Computer problems, other writers, and a photo

I carry my camera everywhere with me. To the store, to work, when visiting family… Even when I get gas in the car. You never know when a good picture might come up; though as someone said on twitter, the difference between and amateur photographer and a professional photographer is knowing when NOT to shoot. I’m an amateur, that’s for sure. But, you gotta start somewhere. The camera case looks kind of like a purse, so I don’t think people assume I’m crazy or a stalker. I was at my sisters the other night in a terribly lit living room. Had to lower the shutter speed down and still produced a crappy image:

bad light, bad stability, just a bad image

bad light, bad stability, just a bad image

I was hellbent on making this photo look at least a little desirable. I tossed it through my photo editing software. The first thing I did was edit the levels and curves to lighten the whole image up and heighten the contrast so you could at least see it. Secondly, I used a stamp tool to get rid of the plug and wires. Thirdly, I added a filter to it and cropped the image. I’m pretty happy with the quick results:

cropped, edited and filtered

Looks like it may have been a painting in another life, except for the window could use some straightening.

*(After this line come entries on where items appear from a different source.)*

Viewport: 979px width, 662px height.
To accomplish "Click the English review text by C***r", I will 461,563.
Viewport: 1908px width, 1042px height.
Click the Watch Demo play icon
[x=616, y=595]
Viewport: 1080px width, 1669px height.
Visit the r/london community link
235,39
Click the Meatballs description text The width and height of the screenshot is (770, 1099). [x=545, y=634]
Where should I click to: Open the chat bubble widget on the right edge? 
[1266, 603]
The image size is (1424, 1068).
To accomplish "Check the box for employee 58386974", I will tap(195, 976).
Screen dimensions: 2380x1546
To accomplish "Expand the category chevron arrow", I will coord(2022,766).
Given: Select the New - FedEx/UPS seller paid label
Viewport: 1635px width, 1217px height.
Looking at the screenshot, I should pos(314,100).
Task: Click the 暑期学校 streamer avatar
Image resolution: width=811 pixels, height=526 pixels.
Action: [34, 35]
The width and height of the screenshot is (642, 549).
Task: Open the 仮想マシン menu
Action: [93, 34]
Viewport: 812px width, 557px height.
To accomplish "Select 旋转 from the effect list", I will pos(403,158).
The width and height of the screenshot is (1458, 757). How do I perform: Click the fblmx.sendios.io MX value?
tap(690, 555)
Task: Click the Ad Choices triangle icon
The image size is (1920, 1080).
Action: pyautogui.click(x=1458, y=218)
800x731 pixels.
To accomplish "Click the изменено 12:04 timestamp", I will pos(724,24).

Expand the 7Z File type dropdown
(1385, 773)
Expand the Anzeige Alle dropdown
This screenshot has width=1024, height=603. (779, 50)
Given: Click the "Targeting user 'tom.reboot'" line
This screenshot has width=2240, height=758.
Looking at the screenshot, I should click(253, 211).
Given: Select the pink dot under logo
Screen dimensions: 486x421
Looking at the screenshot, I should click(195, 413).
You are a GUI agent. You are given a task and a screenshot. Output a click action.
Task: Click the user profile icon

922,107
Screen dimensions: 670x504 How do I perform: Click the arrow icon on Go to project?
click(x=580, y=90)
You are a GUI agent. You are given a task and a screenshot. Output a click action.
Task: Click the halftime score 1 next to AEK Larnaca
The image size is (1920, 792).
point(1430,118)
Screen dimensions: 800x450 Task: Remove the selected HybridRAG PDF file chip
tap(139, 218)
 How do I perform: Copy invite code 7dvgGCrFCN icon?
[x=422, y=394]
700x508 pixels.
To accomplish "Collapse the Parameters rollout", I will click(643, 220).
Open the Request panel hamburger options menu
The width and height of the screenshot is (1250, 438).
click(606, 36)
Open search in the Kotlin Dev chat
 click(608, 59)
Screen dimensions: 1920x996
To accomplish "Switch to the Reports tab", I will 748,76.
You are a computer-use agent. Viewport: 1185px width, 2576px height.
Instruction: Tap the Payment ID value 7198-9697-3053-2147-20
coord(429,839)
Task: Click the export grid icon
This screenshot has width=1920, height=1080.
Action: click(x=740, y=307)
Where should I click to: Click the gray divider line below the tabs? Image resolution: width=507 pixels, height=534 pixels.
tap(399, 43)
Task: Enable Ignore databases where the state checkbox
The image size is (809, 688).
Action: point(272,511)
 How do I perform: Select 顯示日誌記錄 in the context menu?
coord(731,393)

On to mundane problems, I think my trusted 2001 Dell XP is finally on it’s way to dying on me, or maybe it could just use a reformatting, which I’m too lazy (or busy, take your pick) to do right now. I’ve got a lot of programs installed on the main drive and surely some files there too. So, I’m in the living room on the kids computer writing now and pondering what to do with my oldy-but-goody computer. Thankfully I remembered most of my passwords, even wordpress, and have been able to at least migrate some of the important things like email and my web host.

Since I did remember my password to WordPress this morning, I logged in and noticed some other blogs that were following mine. First off, if you read this, thanks for following me. I still consider myself new to WordPress and honestly have not taken the time to look around the whole site to figure it out. I can post something and change my theme as well as find the ‘freshly pressed’ button. I can also click on names of people who are following this blog, which I did this morning, and found some really excellent writers! I spent about an hour reading between two other bloggers and instantly recognized that they have a natural talent for writing (something I lack, though always appreciated). I followed them back, because frankly, their writing style rocks and I look forward to reading more from them. Me… I’m not a natural writer.